When two processes wish to communicate, their TCP's must first establish a connection (initialize the status information on each side). When their communication is complete, the connection is terminated or closed to free the resources for other uses.
Since connections must be established between unreliable hosts and over the unreliable internet communication system, a handshake mechanism with clock-based sequence numbers is used to avoid erroneous initialization of connections.
-and-
Reset Generation
As a general rule, reset (RST) must be sent whenever a segment arrives which apparently is not intended for the current connection. A reset must not be sent if it is not clear that this is the case.
There are three groups of states:
If the connection does not exist (CLOSED) then a reset is sent in response to any incoming segment except another reset. In particular, SYNs addressed to a non-existent connection are rejected by this means.
If the incoming segment has an ACK field, the reset takes its sequence number from the ACK field of the segment, otherwise the reset has sequence number zero and the ACK field is set to the sum of the sequence number and segment length of the incoming segment. The connection remains in the CLOSED state.
If the connection is in any non-synchronized state (LISTEN, SYN-SENT, SYN-RECEIVED), and the incoming segment acknowledges something not yet sent (the segment carries an unacceptable ACK), or if an incoming segment has a security level or compartment which does not exactly match the level and compartment requested for the connection, a reset is sent.
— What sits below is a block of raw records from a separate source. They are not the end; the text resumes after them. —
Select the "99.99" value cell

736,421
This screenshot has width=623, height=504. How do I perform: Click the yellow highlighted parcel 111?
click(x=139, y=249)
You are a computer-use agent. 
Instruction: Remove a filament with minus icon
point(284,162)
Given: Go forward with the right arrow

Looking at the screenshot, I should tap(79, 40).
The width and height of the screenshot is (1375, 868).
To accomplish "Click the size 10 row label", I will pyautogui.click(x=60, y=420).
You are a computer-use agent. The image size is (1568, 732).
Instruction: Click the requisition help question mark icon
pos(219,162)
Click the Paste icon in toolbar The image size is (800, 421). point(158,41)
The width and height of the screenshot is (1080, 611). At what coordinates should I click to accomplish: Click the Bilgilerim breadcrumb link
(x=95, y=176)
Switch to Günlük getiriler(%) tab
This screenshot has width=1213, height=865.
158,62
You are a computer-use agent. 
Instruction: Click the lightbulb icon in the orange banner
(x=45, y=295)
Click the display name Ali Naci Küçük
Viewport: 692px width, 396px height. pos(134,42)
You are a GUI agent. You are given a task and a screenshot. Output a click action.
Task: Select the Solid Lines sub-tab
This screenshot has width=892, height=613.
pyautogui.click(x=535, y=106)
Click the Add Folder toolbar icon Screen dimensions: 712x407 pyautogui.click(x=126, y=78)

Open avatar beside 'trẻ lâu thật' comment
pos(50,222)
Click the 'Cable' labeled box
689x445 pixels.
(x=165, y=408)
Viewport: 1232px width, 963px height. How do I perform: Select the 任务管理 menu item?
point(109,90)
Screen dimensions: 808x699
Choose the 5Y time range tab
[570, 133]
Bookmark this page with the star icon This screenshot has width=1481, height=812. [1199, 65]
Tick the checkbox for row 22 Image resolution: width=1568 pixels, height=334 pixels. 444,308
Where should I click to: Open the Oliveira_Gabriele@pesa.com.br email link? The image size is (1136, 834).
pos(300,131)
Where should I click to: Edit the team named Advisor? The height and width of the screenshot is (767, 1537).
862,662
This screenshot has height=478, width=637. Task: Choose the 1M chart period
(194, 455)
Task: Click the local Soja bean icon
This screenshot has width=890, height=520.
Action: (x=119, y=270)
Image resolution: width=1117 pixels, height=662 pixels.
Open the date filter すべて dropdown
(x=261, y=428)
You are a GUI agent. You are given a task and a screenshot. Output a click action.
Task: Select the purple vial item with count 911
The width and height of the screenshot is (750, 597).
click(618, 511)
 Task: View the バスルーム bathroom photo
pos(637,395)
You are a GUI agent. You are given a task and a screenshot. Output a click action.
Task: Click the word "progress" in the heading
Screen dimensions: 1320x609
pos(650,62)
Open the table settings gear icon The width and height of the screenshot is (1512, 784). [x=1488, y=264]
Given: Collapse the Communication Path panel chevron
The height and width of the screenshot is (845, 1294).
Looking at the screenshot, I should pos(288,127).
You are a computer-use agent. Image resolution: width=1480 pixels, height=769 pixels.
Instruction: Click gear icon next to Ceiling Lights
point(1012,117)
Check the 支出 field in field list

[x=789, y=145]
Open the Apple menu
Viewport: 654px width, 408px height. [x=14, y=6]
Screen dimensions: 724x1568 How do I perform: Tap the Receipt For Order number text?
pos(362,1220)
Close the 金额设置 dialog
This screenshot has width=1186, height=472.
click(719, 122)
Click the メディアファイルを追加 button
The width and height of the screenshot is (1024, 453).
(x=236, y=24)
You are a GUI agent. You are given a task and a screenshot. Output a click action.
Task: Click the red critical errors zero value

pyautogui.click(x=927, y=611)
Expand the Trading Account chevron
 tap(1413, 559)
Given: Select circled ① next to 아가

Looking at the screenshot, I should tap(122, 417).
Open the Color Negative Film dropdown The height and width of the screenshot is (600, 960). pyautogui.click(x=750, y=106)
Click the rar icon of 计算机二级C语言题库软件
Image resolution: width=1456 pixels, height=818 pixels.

If our SYN has not been acknowledged and the precedence level of the incoming segment is higher than the precedence level requested then either raise the local precedence level (if allowed by the user and the system) or send a reset; or if the precedence level of the incoming segment is lower than the precedence level requested then continue as if the precedence matched exactly (if the remote TCP cannot raise the precedence level to match ours this will be detected in the next segment it sends, and the connection will be terminated then). If our SYN has been acknowledged (perhaps in this incoming segment) the precedence level of the incoming segment must match the local precedence level exactly, if it does not a reset must be sent.
If the incoming segment has an ACK field, the reset takes its sequence number from the ACK field of the segment, otherwise the reset has sequence number zero and the ACK field is set to the sum of the sequence number and segment length of the incoming segment. The connection remains in the same state.
If the connection is in a synchronized state (ESTABLISHED, FIN-WAIT-1, FIN-WAIT-2, CLOSE-WAIT, CLOSING, LAST-ACK, TIME-WAIT), any unacceptable segment (out of window sequence number or unacceptible acknowledgment number) must elicit only an empty acknowledgment segment containing the current send-sequence number and an acknowledgment indicating the next sequence number expected to be received, and the connection remains in the same state.
If an incoming segment has a security level, or compartment, or precedence which does not exactly match the level, and compartment, and precedence requested for the connection,a reset is sent and connection goes to the CLOSED state. The reset takes its sequence number from the ACK field of the incoming segment.